::: Texte fourni

Publié le 12 Oct 2012 - 15:37
POST-POINT

Arrêtons ce jeu de dupes !

 

 

Ainsi, Hollande va passer quelques heures chez nous, au Sénégal, pointe occidentale de l'Afrique, là où des millions d'Africains ont pris le chemin d'un voyage sans retour, arrachés à leurs terres, à leurs familles, à leur environnement. Pour tout dire, à leur identité.

 

Pour la mémoire, le gentil Corrézien va rejoindre l'île de Gorée, va s'incliner devant la mémoire de nos ancêtres, écouter des récits d'événements dont il n'ignore rien, faire un saut à l'Assemblée nationale pour un discours qui ne sera pas forcément historique, visiter un projet de co-développement franco-sénégalais, aller faire la bise à ses compatriotes au Cap manuel, juste en face de l'île de la terreur.

 

Après, il pourra aller ferrailler avec ce «sinistre» Congolais des Grands Lacs ! Le but du jeu ? Comme Sarkozy devant Kadhafi, Hollande pourra biffer sur son carnet d'or aux couleurs Bleu-Blanc-Rouge : «Moi aussi, un jour, j'ai dit basta à un petit tyran africain nommé Joseph Kabila Kabange qui feignait de ne pas savoir que nous sommes à l'ère de la démocratie.»

::::::
::: Données enregistrées

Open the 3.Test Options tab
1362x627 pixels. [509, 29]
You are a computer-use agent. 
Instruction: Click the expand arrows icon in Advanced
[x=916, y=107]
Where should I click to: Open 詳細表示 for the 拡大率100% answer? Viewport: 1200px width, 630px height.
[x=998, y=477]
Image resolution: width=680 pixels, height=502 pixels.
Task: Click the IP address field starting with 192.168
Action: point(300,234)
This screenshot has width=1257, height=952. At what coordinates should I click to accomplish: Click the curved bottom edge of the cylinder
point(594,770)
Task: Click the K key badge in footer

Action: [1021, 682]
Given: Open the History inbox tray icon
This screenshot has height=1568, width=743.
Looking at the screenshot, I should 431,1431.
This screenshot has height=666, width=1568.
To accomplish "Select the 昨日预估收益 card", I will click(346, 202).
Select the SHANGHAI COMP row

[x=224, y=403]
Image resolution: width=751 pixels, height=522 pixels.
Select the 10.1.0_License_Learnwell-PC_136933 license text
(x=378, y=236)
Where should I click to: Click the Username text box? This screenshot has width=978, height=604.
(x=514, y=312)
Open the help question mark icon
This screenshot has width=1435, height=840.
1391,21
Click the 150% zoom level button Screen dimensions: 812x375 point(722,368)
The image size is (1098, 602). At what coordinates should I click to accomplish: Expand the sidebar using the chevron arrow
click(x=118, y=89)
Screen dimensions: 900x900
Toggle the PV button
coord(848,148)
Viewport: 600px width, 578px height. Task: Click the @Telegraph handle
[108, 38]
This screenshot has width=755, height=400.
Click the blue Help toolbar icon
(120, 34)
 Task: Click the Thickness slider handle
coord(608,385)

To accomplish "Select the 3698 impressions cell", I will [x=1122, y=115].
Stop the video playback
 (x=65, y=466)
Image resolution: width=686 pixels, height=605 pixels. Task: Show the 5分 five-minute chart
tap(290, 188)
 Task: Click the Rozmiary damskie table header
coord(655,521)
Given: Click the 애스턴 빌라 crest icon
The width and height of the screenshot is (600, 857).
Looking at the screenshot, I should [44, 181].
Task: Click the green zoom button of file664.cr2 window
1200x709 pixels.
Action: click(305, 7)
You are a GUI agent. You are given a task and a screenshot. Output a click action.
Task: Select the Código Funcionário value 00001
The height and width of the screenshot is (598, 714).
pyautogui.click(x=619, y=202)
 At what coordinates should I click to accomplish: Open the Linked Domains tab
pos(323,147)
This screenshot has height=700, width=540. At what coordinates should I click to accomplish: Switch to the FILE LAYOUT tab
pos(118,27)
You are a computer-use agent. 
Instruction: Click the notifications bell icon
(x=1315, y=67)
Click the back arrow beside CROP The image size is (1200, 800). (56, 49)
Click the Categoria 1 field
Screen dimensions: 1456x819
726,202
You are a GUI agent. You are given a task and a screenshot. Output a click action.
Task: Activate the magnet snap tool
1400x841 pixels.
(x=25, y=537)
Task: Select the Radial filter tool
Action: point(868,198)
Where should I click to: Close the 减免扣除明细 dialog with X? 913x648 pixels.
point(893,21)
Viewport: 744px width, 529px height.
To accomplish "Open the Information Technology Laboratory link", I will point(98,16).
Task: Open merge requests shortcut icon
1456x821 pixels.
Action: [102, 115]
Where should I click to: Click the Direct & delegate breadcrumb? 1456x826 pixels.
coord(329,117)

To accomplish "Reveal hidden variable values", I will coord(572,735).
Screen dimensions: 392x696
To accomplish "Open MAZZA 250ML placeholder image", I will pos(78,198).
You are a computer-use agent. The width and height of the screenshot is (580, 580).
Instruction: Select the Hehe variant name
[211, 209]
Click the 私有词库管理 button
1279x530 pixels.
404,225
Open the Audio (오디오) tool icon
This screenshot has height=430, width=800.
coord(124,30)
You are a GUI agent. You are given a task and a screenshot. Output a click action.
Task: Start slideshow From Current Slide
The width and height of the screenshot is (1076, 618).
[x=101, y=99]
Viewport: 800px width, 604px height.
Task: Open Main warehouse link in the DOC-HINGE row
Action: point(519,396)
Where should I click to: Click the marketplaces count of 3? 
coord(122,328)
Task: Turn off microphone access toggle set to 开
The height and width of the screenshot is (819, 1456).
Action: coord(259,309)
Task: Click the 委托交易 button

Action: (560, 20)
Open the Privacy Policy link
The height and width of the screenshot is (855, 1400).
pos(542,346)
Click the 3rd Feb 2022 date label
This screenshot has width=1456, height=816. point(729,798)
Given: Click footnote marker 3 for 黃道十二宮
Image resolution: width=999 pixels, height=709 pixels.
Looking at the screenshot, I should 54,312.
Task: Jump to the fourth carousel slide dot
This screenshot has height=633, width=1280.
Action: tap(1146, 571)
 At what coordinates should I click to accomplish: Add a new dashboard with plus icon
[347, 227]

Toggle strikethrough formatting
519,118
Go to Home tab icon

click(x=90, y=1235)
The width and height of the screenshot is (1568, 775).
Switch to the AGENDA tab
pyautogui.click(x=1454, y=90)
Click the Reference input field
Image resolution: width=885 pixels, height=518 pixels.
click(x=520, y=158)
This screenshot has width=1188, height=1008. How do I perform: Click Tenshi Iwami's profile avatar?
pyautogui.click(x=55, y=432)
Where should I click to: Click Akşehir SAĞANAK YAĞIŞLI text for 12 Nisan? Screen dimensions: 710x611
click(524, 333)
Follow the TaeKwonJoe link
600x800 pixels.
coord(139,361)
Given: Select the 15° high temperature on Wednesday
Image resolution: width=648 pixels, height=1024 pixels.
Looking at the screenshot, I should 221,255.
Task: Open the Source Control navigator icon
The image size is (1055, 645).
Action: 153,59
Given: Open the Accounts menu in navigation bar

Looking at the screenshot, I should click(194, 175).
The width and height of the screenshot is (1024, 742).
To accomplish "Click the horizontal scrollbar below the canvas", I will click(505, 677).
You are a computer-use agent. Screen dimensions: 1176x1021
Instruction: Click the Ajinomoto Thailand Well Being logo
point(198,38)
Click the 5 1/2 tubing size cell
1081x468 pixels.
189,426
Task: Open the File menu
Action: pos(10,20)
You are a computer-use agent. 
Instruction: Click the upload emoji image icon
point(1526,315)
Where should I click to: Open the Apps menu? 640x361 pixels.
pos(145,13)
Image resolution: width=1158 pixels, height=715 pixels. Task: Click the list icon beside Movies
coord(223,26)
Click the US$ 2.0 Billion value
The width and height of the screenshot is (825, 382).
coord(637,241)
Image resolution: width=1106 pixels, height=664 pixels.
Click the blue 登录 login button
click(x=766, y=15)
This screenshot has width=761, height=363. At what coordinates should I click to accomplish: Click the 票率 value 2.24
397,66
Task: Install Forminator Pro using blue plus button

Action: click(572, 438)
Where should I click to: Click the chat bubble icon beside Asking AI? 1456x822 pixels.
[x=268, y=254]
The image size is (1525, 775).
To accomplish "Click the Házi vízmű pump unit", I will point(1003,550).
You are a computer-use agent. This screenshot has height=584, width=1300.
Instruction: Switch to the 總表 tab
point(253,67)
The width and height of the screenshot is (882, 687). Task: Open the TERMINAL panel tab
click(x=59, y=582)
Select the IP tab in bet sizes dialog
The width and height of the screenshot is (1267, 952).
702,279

::::::

▶ Consigne
D'après le texte sur la visite de Hollande au Sénégal, quelle île Hollande doit-il rejoindre ?

▶ Réponse attendue
L'île de Gorée.